Each week we send staff photographer Jonathan Boncek out into the field to capture, well, everything from hobo clowns to man-babies, and he never lets us down, snagging amazing shots every time. But let's be honest, if you've read Dish or any of our cuisine reviews, you know Boncek's talents really come into sharp focus when he's got his eye on the plate. He's one hell of a food photographer and, incidentally, a great cook. Plus, thanks to all those assignments, Boncek probably tastes more food from restaurants in town than anyone on our staff. So we decided to give him a spot to write about what he's seeing in the local F&B scene and what has him excited. Without further ado, we give you Boncek's inaugural column, "Leftovers." —Kinsey Gidick
I consider myself a pretty good cook. I spent six years in the back of the house at various restaurants. That said, none of those restaurants would qualify as haute cuisine. The majority of the kitchens I worked in consisted of a flat top or pizza oven. So when I say I'm a pretty good cook, my education stems from culinary lessons developed from mishaps and or drunken/impaired experimentation on said flat top.
Fast forward to 2007 in Northern California. I relocated to Lake Tahoe to live the ski bum lifestyle with my girlfriend (now wife) and, luckily, both of us had F&B experience to facilitate the move and to surpass the bum description. There, we were exposed to food and wine quality beyond what we'd ever had before. Before this venture out West, I had no idea what an heirloom tomato was.
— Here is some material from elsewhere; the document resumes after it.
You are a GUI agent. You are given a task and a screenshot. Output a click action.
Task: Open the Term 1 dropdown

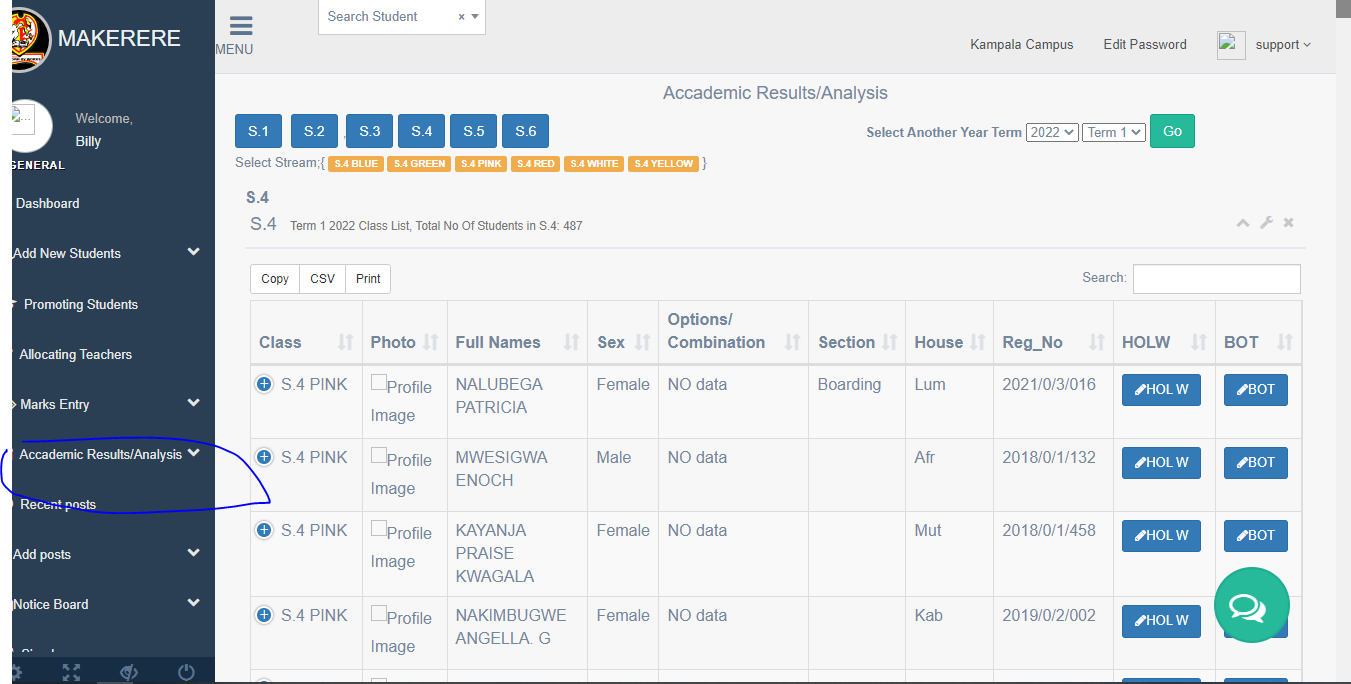pos(1113,132)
I hadn’t been exposed to techniques such as sous vide, confit, butter poaching, even a proper vinaigrette.
I explain this brief history to give reference that I am no slouch in the kitchen. I also pick up tidbits from chefs when I visit their restaurants for photo shoots. Successful or not, I love to attempt these techniques and learn. I am fortunate to be exposed to the variety of plates around the city every week via shooting for City Paper
. And more times than not, it's dishes that have a softer touch that I find most impressive.
Enter the caramelized onion: This seemingly simple preparation has been my nemesis since I could heat a skillet. Sure, it seems like a nice addition or condiment to add some pizazz to a burger or a savory texture to a pizza. But have you ever tried to caramelize your own onions at home? From the finesse of the heat, to the patience of the process, I muck these bad boys up at a 90 percent failure rate.
Recently, I learned that it's only with a skilled hand that one can successfully execute the caramelization.
Full disclosure, I had not eaten at Ted’s Butcherblock prior to shooting this latest issue of the Dish dining guide. In my ignorance, I assumed it was another sandwich shop selling $12 stackers and high-end meat that would be suitable only for Christmas feast budgets. I was delighted to find myself wrong.
My assignment was to shoot the wagyu beef panini with blue cheese aioli
for restaurant critic Vanessa Wolf's feature on aioli. I figured, blah blah blah, another panini. But let me say this, this was anything but a stereotypical beef bomb. The crew at Ted’s had a touch that impressed me enough to finish the sandwich on the car ride home. Even with a full belly!
From the sweet caramelization of the onions, to the subtle saltiness of the blue cheese aioli, this sandwich had balance. Ted created a seemingly typical combination and managed to elevate it into a subtle, rich delicacy.
It’s the people who understand this balance in the food and beverage world that I seek out — chefs who have moved away from the big portion plate value to the beautifully harmonious combinations of light touches and exceptional ingredients. And the best news, this discovery doesn’t just happen at places like FIG, where one would expect this kind of culinary mastery. These gems are all around us. In my opinion, this is a good thing, and one that makes Charleston special. So discover for yourself — uncover that hidden gem that is Ted’s Butcherblock’s $9.50 masterpiece.